Today, medical marijuana is legal in 14 states and voters in Arizona and South Dakota will decide on the issue in November.
California voters face another historic vote this fall on whether to legalize pot for everybody over the age of 21.
Advocates for the clinical use of marijuana claim its effectiveness in treating glaucoma and pain and nausea from chemotherapy is unrivaled. Many patients insist pot helped where other medications failed.
“Some people drop out of chemotherapy because they are so nauseated and depleted by the effects,” said Dr. Richard Cohen, a San Francisco oncologist and one of the authors of Prop 215.
“This helps to get them over the hump to be able to give them full doses without moderating, without delaying and to give them a sense of feeling much improved in their daily life. It’s a quality of life decision.”
Doctors generally agree pot therapy works for some conditions but the disagreement comes over its availability and abuse.
“The idea that it needs to be commonly used, there’s no medical indication for that whatsoever.

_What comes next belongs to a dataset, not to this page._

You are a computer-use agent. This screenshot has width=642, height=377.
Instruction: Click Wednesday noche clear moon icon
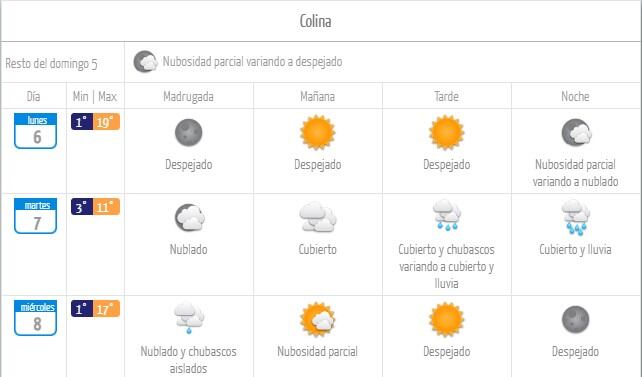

Not only that, it has a risk of lung cancer associated with it, a risk of psychiatric problems, anxiety, depression, dissociation and suicide,” said Dr. Marc Siegel, an internist at NY University Medical Center and a Fox News Medical Contributor
Another issue is the potency of today’s pot. New government research shows levels of THC, the ingredient that causes the marijuana “high”, are more than double what they were 20 years ago.
“We know that the THC, the potent part of the marijuana is considerably higher than it has been in the past and I think that’s of concern when it comes to dependence and other problems associated with marijuana,” said Gil Kerlikowske, the director of the National Drug Control Policy Office.
That’s got some concerned about how older Californians may vote for legalization because they remember smoking a few joints when they were in college – not realizing the drug, as it exists today, is much more powerful.
The latest L.A. Times/USC poll finds that a slim majority, 49 to 41 percent of voters favor the idea of legalizing the drug.